El globo en el lago es todo un tema porque depende del viento. Después, en general, en giras, hemos tenido mucha fortuna. Nunca hemos tenido contratiempos salvo en el Singapur, que llegamos tres días antes de estrenar, porque la idea era adaptarnos al teatro. Y cuando vamos a buscar la carpa, había quedado todo en Buenos Aires. Había un solo vuelo cada tres días. Las cosas terminaron llegando la mañana del día de la función. En Irán íbamos a un lugar a 600 km de Teherán, la capital, así que tuvimos que andar en camioneta por el desierto un rato largo, y el día anterior a la función la guía nos dijo que teníamos que representar las escenas más eróticas del espectáculo para la Policía religiosa. Les explicamos que trabajábamos para niños, que no había escenas eróticas. “Hagan algo, porque ellos tienen que decidir si ustedes pueden hacerlo o no”, nos contestó. Era el teatro vacío y allá en el fondo cuatro ayatolás de barbas blancas, de túnicas, que por supuesto nunca nos dirigieron la palabra. Hicimos un poco de Biliti con las pelotitas y nos dieron el OK.

¿Viste cambiar mucho a los niños desde que empezaste? Tu propuesta es muy clásica, a fin de cuentas.

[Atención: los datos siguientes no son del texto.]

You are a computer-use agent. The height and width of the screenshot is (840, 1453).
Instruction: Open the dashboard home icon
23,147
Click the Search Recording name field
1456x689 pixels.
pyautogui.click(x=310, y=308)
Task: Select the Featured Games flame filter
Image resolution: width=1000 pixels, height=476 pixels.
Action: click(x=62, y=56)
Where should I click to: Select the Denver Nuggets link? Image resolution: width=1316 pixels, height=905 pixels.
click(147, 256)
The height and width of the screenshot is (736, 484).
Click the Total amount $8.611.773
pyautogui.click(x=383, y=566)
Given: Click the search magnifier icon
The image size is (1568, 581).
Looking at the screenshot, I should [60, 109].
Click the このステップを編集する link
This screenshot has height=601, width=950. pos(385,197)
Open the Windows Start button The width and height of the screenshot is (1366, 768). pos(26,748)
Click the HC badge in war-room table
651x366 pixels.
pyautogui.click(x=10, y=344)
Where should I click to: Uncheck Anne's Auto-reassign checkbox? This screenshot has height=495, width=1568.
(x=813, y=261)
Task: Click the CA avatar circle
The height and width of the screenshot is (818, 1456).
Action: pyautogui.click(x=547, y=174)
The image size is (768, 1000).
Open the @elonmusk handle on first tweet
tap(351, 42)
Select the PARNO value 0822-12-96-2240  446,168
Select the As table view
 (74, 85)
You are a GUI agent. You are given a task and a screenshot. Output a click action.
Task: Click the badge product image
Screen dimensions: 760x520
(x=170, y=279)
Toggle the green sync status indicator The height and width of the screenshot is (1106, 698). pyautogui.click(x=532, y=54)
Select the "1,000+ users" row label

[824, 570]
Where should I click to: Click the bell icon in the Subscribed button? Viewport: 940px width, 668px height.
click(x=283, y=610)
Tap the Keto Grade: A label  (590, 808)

En 2023 cumplo 30 años desde la primera función que hice en Montevideo. Y sí, hago un teatro que es de los más antiguos, el teatro de muñecos está desde que empezó el hombre. De hecho, hay un titiritero colombiano que dice que Dios o los dioses primero fabricaron a los muñecos y después a las personas. No sé si es el público el que ha cambiado, o los tiempos. Me acuerdo de que cuando empezamos con Bosquimanos era la crisis de 2002 y el país estaba deprimido en todo sentido, se habían ido muchos amigos, había poca oferta de cosas. No sé por qué pasa, si el ser humano se defiende de esa manera, pero lo artístico crece, se agudiza la creatividad, por ejemplo, después de las guerras. Los niños van cambiando, viven a otro ritmo, aparentemente. Pero hace cuatro años fuimos con El truco de Olej –que tiene 20 años, que fue un éxito en la calle Corrientes– a Corea del Sur, uno de los países con más tecnología, y lo que hicimos nosotros funcionaba a un nivel de festivales o de sitios rurales; el asombro es el mismo. No tiene que ver con el truco sino con lo estético del movimiento, de buscar emocionar a través de cierta intimidad entre la creación y el espectador. Eso sigue funcionando, como los chistes de Chaplin: gags de hace 100 años que tocan fibras humanas, cuestiones que no tienen que ver ni con el tiempo, ni con la tecnología, ni con el lugar donde nacimos, ni con la edad que tenemos, el dinero o la formación.

Kodama va en el lago del Parque Rodó viernes y sábados hasta el 27 de febrero; se embarca entre 20.00 y 20.30. Las entradas se consiguen en Tickantel. El precio por bote es de $ 1.400, se ocupen las cuatro localidades o no (dos adultos y dos niños). Dura 50 minutos.